THE REGULATORY Reform bill, long in preparation, is scheduled to come to the Senate floor next week in a deeply flawed form. Among its other shortcomings, this bill would make peculiar and inappropriate changes in the procedures of the monetary agencies. In particular, it would impose requirements on the Federal Reserve Board that were, apparently, drawn with the Occupational Safety and Health Administration in mind. This bill --as the used-car ads say regarding the particularly dubious specimens--needs a little work. And it needs more careful reconsideration than it will get on the Senate floor.

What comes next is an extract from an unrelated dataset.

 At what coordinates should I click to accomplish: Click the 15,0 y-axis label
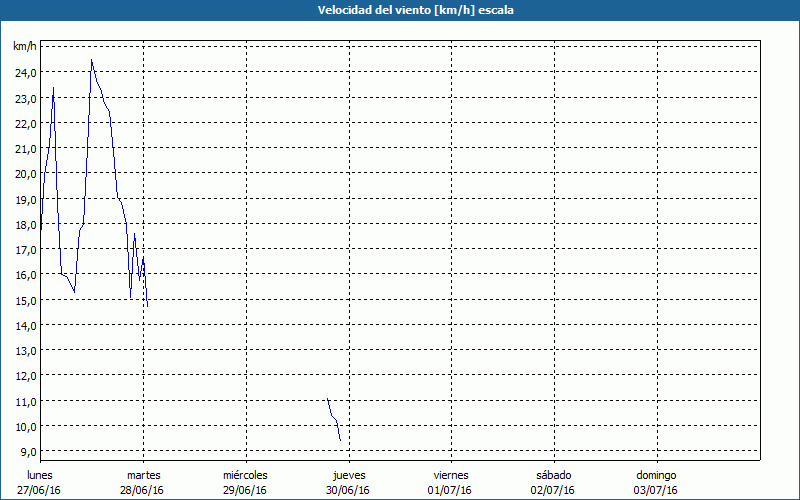[25, 300]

It's an attempt to respond to the chorus of complaints from businessmen about overregulation. One important example was the succession of new rules imposed on the automobile industry in the 1970s. There were the air pollution requirements, the safety requirements and the fuel efficiency requirements--all established for good reasons, but each written with no regard for the others and no concern for the cumulative effects of all of them on an industry drifting into serious trouble. Since most of these rules were written, in great detail, by Congress itself, perhaps it will occur to you that the solution in this specific case does not necessarily lie in changing the procedures of the independent agencies. But in principle you can make a strong argument for requiring the federal government to take account of the effects of its regulations.

Unfortunately, the Senate bill attempts to do it by requiring the kind of cost-benefit analysis that, experience suggests, is more likely to produce bad statistics than good policy. Most of the agencies that generated most of the businessmen's complaints are already under an executive order, similar to this bill, that President Reagan signed a year ago. Instead, the bill would impose these standards on agencies that evidently lie far from the authors' purposes. It would apply, for example, to the Nuclear Regulatory Commission. Cost-benefit analysis, and White House review of rulings, will do little to improve public confidence in the independence of the NRC, or its ability to act quickly.

As for the inclusion of the Federal Reserve and the other monetary agencies, you can only shake your head. The draftsmen evidently never really meant to do it, and now there is an agreement on a floor amendment to drop them out. But it's a highly imprecise agreement, and floor amendments are always a risky way to try to fix large errors in complex legislation.

The central purpose of this bill is not a bad one. But the need for last-minute fix-ups is a signal that it has been badly drafted. The bill in its present state is dangerous. The right vote is a vote to recommit.